さて、この図ですが、大雑把に言えば主成分という尺度で見たときに、お互いがどの程度似ているかということを意味しています。HPはどれとも似ておらず、MPはLKと似ている、といった感じです。一見すると、重ならず程よくばらけているので、例えば新しい音声の成分をここにプロットして、それがどれに近いかを見ることで、音声が識別できそうです。

主成分分析の意味

打撃音声自体は、人間の耳でもかなり識別が難しい、すなわち、元々互いがよく似ていることは、感覚的におわかりかと思います。ここでは打撃1発分の音声データとして20672点分のデータ(サンプリング周波数は44.1kHz)を使っていますが、この大きな音声データが互いにどの程度似ているかを直接比較することは困難です。むしろ、情報量が多すぎて、その中に似通ったものがたくさん含まれていることが、識別を困難にするという側面があります。これは「次元の呪い」と呼ばれます。

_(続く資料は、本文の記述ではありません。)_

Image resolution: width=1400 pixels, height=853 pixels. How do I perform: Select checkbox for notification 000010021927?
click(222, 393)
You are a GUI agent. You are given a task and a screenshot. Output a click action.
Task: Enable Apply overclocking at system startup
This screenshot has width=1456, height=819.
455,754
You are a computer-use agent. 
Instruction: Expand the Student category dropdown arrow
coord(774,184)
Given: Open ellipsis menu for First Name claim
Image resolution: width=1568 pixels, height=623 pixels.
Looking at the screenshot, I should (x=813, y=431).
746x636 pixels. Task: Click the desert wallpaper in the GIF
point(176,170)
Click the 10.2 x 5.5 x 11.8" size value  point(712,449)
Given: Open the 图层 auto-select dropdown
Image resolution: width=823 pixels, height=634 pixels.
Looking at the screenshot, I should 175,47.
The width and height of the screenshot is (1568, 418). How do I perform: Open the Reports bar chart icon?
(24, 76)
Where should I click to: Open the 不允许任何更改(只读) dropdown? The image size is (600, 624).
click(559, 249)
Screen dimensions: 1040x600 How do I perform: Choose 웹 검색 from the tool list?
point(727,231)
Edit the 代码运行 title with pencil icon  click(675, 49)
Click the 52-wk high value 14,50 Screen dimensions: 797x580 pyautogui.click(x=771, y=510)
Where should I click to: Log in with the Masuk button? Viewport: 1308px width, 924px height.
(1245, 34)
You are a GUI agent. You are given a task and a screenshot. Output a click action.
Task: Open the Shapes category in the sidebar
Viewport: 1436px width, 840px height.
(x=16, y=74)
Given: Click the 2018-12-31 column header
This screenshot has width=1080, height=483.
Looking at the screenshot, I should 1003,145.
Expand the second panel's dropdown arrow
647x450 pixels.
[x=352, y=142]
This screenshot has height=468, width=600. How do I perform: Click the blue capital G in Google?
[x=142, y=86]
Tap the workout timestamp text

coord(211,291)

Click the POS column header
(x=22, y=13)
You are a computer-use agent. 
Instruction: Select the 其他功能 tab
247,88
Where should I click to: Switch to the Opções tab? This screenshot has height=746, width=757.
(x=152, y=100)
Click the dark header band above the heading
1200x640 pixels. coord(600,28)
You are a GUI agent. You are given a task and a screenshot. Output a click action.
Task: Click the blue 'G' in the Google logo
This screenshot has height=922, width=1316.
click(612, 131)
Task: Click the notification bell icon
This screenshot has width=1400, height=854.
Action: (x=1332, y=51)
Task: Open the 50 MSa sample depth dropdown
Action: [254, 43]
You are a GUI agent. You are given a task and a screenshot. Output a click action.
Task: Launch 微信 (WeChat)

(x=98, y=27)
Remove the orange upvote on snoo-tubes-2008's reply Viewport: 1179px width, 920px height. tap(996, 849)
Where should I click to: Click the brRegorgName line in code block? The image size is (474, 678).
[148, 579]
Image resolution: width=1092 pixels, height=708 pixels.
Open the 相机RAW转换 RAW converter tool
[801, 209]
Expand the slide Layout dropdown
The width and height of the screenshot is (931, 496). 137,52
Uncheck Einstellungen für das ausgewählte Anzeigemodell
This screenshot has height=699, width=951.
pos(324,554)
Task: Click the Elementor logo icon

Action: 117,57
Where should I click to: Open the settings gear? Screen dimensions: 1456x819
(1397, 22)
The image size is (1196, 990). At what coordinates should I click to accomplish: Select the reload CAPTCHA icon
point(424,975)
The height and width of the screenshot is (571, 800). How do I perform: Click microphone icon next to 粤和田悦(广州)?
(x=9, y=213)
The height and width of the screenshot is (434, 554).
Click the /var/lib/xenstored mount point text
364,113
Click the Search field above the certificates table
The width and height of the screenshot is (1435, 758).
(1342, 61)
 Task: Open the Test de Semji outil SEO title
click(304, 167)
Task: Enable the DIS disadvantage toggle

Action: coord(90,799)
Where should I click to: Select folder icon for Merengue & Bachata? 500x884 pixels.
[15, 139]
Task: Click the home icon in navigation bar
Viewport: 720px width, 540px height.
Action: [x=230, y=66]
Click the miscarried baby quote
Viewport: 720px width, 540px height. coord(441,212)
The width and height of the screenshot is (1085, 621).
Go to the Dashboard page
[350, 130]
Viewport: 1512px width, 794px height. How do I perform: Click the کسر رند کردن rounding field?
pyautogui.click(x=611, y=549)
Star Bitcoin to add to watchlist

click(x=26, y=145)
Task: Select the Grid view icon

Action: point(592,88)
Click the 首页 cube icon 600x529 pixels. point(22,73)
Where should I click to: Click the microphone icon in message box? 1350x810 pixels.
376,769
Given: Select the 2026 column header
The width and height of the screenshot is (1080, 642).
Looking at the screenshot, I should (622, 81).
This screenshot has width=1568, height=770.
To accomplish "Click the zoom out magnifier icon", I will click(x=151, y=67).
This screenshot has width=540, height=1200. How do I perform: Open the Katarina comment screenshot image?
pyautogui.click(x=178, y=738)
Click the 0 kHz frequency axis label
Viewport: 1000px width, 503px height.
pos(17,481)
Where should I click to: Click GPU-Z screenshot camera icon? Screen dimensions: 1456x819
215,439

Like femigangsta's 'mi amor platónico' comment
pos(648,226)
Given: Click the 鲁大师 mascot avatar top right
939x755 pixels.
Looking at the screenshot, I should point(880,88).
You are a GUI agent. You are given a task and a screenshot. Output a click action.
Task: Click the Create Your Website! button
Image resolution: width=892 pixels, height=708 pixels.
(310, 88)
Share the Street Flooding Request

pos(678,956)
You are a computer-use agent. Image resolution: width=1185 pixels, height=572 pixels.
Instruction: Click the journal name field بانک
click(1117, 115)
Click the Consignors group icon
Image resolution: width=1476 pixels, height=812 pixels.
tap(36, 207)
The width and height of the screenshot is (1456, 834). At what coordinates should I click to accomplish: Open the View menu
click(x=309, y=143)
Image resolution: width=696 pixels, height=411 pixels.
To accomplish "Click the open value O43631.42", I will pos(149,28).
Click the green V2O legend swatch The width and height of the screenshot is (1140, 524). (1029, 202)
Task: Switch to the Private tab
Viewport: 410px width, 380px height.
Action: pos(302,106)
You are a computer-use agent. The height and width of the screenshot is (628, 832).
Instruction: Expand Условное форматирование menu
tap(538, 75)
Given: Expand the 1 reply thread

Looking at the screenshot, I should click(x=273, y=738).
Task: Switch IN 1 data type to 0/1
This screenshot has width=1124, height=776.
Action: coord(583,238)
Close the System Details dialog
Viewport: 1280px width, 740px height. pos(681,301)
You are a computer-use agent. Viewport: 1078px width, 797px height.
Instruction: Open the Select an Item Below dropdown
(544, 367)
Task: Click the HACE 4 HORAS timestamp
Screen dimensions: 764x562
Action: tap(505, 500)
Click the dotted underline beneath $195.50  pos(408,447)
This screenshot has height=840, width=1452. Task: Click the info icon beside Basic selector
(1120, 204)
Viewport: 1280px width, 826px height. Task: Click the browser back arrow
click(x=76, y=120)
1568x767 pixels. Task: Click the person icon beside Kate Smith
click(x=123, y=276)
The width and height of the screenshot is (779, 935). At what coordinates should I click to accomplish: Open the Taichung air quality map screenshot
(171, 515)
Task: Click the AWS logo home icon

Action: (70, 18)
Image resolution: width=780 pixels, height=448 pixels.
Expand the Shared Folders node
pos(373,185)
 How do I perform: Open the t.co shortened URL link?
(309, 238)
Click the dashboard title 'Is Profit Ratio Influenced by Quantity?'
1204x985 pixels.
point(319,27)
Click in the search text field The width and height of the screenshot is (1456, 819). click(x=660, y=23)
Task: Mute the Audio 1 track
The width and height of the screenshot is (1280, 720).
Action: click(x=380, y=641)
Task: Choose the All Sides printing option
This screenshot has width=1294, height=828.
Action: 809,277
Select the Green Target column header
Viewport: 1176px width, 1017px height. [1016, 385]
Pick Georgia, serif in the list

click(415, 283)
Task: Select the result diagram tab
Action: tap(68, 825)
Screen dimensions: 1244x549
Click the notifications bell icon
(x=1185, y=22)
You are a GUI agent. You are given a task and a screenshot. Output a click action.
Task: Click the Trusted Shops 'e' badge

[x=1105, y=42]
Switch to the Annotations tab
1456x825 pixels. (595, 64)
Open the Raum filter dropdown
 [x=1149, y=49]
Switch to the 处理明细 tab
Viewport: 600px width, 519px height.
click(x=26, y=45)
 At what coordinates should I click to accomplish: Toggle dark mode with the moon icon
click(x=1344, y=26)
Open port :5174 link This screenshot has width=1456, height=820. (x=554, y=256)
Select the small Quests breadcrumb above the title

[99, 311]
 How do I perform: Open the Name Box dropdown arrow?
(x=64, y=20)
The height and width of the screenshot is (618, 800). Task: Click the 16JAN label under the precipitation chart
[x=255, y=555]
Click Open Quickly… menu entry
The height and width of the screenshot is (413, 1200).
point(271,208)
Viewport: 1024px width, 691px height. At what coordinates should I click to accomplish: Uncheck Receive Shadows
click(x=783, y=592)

そこで、識別の前処理として、別の尺度に置き換えて似通った不要な情報をそぎ落とすような処理を加えよう、というのが基本的なアイディアです。主成分分析はそういった処理の一種である、というわけです。

累積寄与率

また、累積寄与率は100%に近いほど、元の音声データの特徴を残していることになります。ここでは第1,2主成分の累積寄与率は46.2%となっているので、このプロットで表される高々2個の主成分では、元のデータの情報が十分に含まれていないことが懸念されます。

第何主成分まで使う?

主成分は寄与率が大きい順に並んでいます。この累積寄与率が90%以上になるように選ぶのが一般的なようです。ただ、4以上を選ぶと、上のプロットは4次元グラフとなってしまい図で表せませんので、直観的な評価が難しくなります。特に、お偉いさんに説明するときは大変な困難が予想されます。

まとめ

ここでは、主成分分析して音声を識別できそうか、試してみました。プロットから、主成分分析を使って音声を識別できる可能性があることがわかりました。次は、実際に録音したゲーム音声で、識別可能性を確認します。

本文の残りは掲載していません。